Common problems associated with toilet training include:

  • Constipation. If a child is experiencing hard, painful stools, he or she may be constipated. Maintaining a nutritious, well-balanced diet with plenty of fiber and water can help. Sometimes, reducing the amounts of dairy products that the child consumes can also help. A pediatrician can recommend treatment options.

  • Withholding. Holding back bowel movements. Children may do this when they are under too much pressure, have constipation or have some other physical problem (e.g., anal fissure). Withholding can also cause constipation. A child who is withholding may also be testing parental limits or rebelling. Consulting a pediatrician can rule out or treat physical problems.

  • Resistance or refusal. Occurs when the child continues to use diapers or have bowel movements in clothing or elsewhere and refuses to use the toilet. The child may even ask specifically for a diaper to have a bowel movement in. This may occur because the child is not ready, is under too much pressure, is afraid of or anxious around the toilet, or is constipated. A positive feedback system (e.g., praise, encouragement, rewards) often helps.

  • Enuresis or encopresis. The involuntary leakage of urine (enuresis) or stool (encopresis).  Bedwetting, or nocturnal enuresis, is common until about age 5. This is because nighttime bladder control often takes longer than daytime control. Frequent daytime leakage may be due to a variety of factors and a pediatrician should be consulted.
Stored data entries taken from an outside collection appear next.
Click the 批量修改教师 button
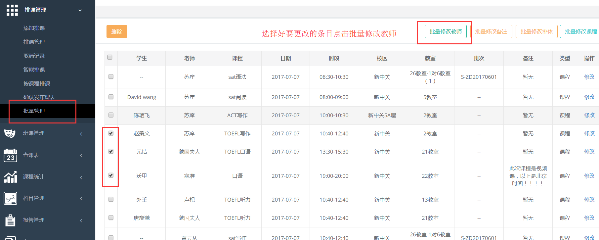[x=446, y=31]
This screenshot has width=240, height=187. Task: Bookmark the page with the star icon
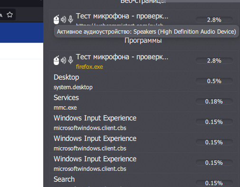pos(10,15)
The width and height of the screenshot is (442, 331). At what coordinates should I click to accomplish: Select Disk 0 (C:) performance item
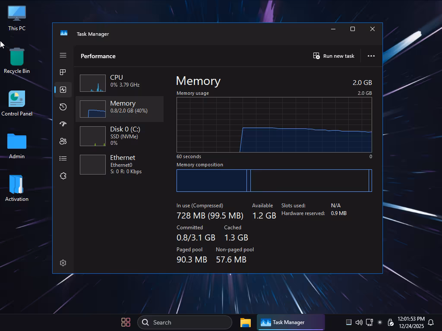pos(120,136)
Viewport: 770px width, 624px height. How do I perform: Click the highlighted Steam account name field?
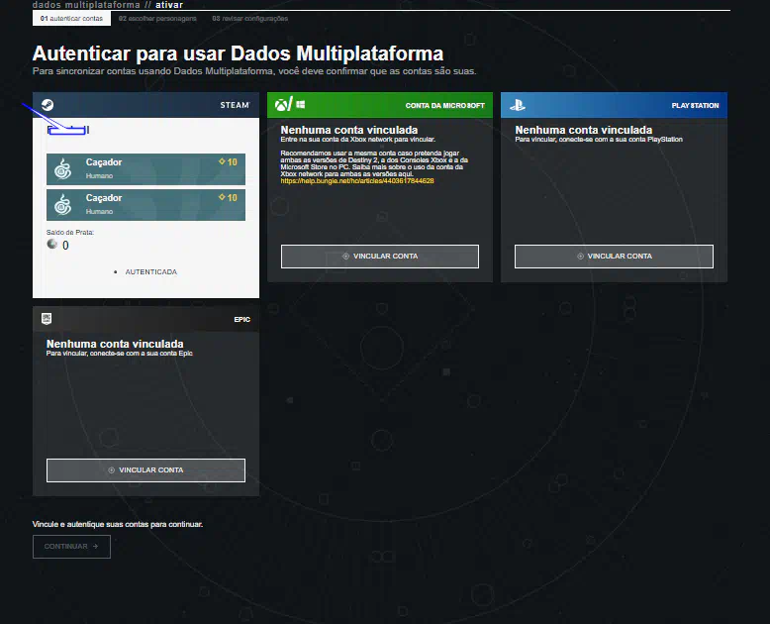[68, 130]
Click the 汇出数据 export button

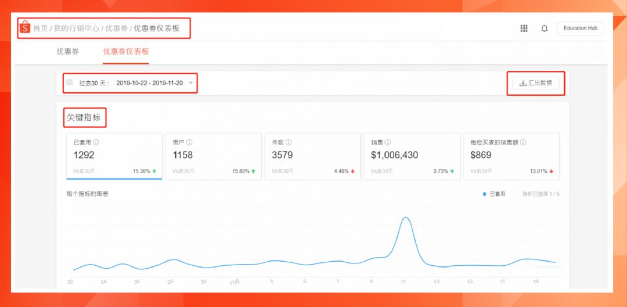click(536, 83)
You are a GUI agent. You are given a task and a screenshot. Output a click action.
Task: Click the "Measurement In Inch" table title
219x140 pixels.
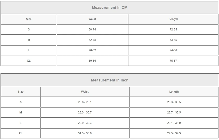pos(110,80)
  • Playing with stool. Some children attempt to play with their stool. This can be prevented by informing the child in a non-accusative manner that stool is not a toy and it belongs in the toilet.

Questions for your doctor about toilet training

Preparing questions in advance can help parents have more meaningful discussions with their child’s physician regarding toilet training. The following questions related to toilet training may be helpful:

  1. Is my child ready for toilet training?

  2. What should I say to relatives or others who are insisting I rush my child’s toilet training?

  3. What words could I use to describe urine, stool and other toilet-related concepts?

  4. Do you recommend any specific kind of toilet chair or seat?

  5. Would my child benefit from the use of disposable training pants?

  6. Would my child benefit from bare-bottomed time?

  7. What kind of rewards could I offer to keep my child motivated?

  8. Could my child’s toilet training be complicated by constipation?

  9. Could there be a medical problem that’s complicating toilet training?

  10. How long is toilet training likely to last for my child?

  11. How should I handle accidents during and after toilet training?